Merrow’s faith in public schools

His new book offers hope and solutions
By Kathryn Baron

When I first met John Merrow he was in his element, wearing a tuxedo and doing his best imitation of Alex Trebek – if Trebek had a sense of humor, that is – leading a room full of education reporters in a rollicking game of Education Jeopardy. If your table had too many points, he’d give you an impossible, possibly unquestionable, answer. “He was the brother-in-law of the firefighter who lived next to this state’s education secretary.” If your table was low on points, you’d get a no-brainer to get you back in the game. “Its initials are NCLB.”

It wasn’t long before I got to know the other John Merrow. Smart, creative, and indefatigable. Don’t take my word for it; read his bio. The guy is a prolific writer, and his production company, Learning Matters, has produced some of the most important and influential reports in education.  First to Worst, which aired seven years ago this month, presented a dramatic indictment of how Proposition 13, California’s anti-tax initiative, began to erode the quality of the state’s schools long before the current recession.

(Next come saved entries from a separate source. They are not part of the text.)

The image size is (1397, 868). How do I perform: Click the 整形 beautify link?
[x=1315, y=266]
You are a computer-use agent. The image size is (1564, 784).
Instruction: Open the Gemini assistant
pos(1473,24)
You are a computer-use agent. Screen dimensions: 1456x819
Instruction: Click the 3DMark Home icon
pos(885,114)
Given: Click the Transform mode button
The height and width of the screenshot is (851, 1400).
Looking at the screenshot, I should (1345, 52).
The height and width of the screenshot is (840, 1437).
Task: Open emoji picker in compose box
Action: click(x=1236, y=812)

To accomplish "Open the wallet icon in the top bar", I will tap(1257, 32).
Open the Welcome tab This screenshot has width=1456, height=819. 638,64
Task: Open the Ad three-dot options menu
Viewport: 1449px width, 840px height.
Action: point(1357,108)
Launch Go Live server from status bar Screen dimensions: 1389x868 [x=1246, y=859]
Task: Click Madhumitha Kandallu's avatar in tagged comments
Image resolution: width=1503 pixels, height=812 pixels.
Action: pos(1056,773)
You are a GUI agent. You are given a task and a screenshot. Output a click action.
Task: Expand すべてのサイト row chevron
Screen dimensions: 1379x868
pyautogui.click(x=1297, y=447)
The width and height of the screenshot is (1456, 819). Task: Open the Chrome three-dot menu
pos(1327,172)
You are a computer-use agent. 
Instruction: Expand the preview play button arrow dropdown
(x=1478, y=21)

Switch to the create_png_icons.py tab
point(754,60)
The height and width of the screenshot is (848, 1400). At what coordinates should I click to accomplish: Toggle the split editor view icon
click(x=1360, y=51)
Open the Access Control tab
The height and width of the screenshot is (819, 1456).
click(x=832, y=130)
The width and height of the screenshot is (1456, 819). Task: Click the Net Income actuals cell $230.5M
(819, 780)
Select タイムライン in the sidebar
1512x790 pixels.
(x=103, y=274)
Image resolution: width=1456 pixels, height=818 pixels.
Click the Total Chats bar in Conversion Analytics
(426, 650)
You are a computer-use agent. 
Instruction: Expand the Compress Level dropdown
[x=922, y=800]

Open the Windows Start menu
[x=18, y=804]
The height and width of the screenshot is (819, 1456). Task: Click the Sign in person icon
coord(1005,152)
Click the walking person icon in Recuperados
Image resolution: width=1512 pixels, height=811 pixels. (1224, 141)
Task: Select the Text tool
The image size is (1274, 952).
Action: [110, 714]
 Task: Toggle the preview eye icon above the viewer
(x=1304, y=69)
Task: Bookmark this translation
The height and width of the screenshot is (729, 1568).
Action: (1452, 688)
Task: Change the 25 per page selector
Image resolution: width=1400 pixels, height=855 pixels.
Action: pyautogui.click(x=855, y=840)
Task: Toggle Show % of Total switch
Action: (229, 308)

John has interviewed every leading advocate and policy maker in education and never shies away from tough questions. The result is often shocking answers and unprecedented access. His video crew was in Michelle Rhee’s office when the former D.C. School Superintendent fired a principal.

He was in California recently for party launching his latest book, The Influence of Teachers:  Reflections on Teaching and Leadership.  TOP-Ed snagged him for a few minutes to sit down for a video interview to discuss those reflections as well as his thoughts on what’s happening in education reform today (click here for a transcript of the interview).  John, himself a former teacher, said he’s troubled by what he sees as a “war on teachers” in the current education debate.  He’s not a defender of the status quo, but says the polarizing debate simplifies a complicated issue in which all sides need to focus on what’s best for students instead of lawmakers pushing to bust collective bargaining or unions focusing on how much advance warning should a teacher get that the principal is coming to watch her teach.

John says that from all his years in the classroom teaching and reporting, that’s not really what teachers want.  ”If you ask them about a better job, they say, ‘We’d like to be able to watch each other.  We’d like to be able to collaborate.  We’d like to help develop [curricula].  We’d like our evaluations to count at least as much as a bubble test.’”

He’s also concerned that education hasn’t caught up with technology.  Our ability to be connected 24/7 and to have access to such powerful tools has changed part of the mission of schools.  When students have so much information at their fingertips, teachers need to help them understand how to evaluate and use that information, and to be responsible participants in the online community.  ”If it’s not used positively, very often it comes out negatively, and that is what’s happening.  I mean cyber-bullying is much easier than bullying because you can be anonymous,” he explained.

Don’t get the wrong idea, though, The Influence of Teachers is not another diatribe about how awful public education has become.  It’s a hopeful book that offers solutions for getting away from the tedium of test-prep learning and making school exciting again for students and their teachers.